Michael Galimi
March 1, 2008
Continuing Evolution has taken Andy Gollberg from mid-11s down to the 8s in his '86 Mustang LX.

The Whine of a blower is quite noticeable-it hums smoothly in conjunction with the rough idle of a camshaft and the deep tone of a large-cubic-inch engine. The steady state of 900 rpm can send a statement to onlookers, letting them know that something extraordinary lurks under the cowl-induction hood.

That is exactly the case with Andy Gollberg and his '86 Mustang LX. The streets of New Berlin, Wisconsin, haven't been the same since he completed his eight-second-capable Mustang. "It's one of the faster cars in my area," he says. "I beat tubbed cars with big-block Chevy engines all the time; it's fun to do." Adding insult to injury, Andy cruises this LX on the street when he's not at the local dragstrip.

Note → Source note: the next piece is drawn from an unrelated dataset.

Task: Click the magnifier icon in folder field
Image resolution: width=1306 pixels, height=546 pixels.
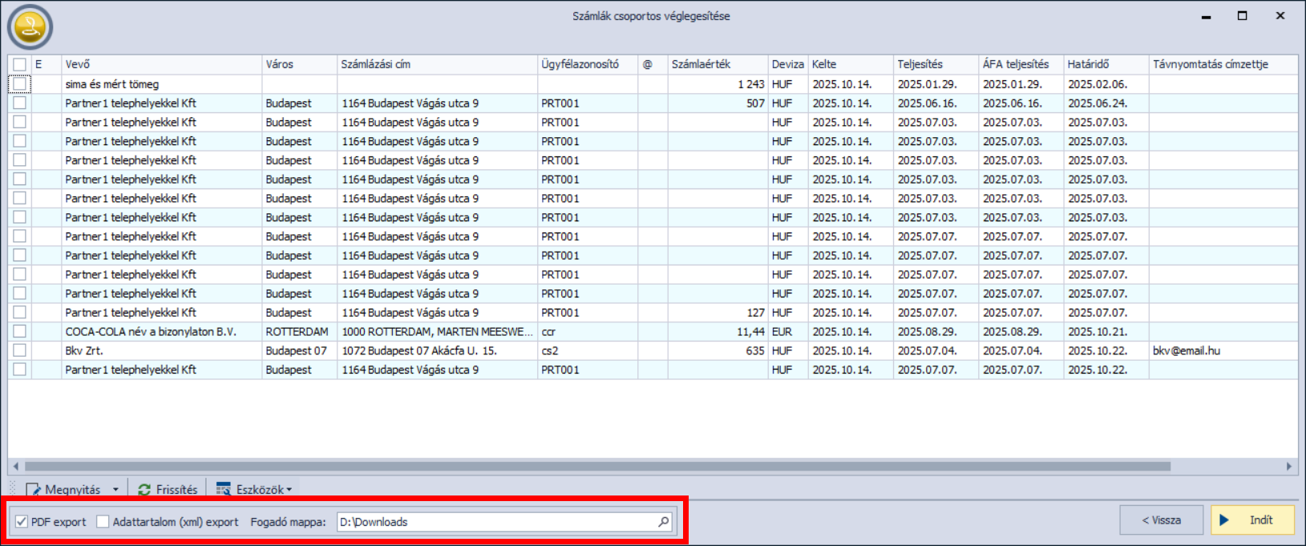Action: tap(664, 522)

The Foundation of the beast is this 363ci engine, based around a Dart block and Eagle rotating assembly. Andy had Flyin' J Racing Engines build the engine, and he drew on the experience of Mike Post of Dyno Tune MP for guidance.

This certified Mustang maniac wasn't always a supercharger junky; his first car was a naturally aspirated '91 Mustang LX. He got his start in fast cars with the '91 that featured a stroked 5.0 powerplant. That was good for 12.20s. The car was quick, but the young hot rodder was looking for more. Andy sold the LX and rolled the money over to finance this ride,an '86 Mustang LX. His buddy was selling it to buy something different, and Andy jumped on the deal. The car had fresh blue paint and an S-Trim blower, among other parts. It delivered Andy to 11.50 runs with ease.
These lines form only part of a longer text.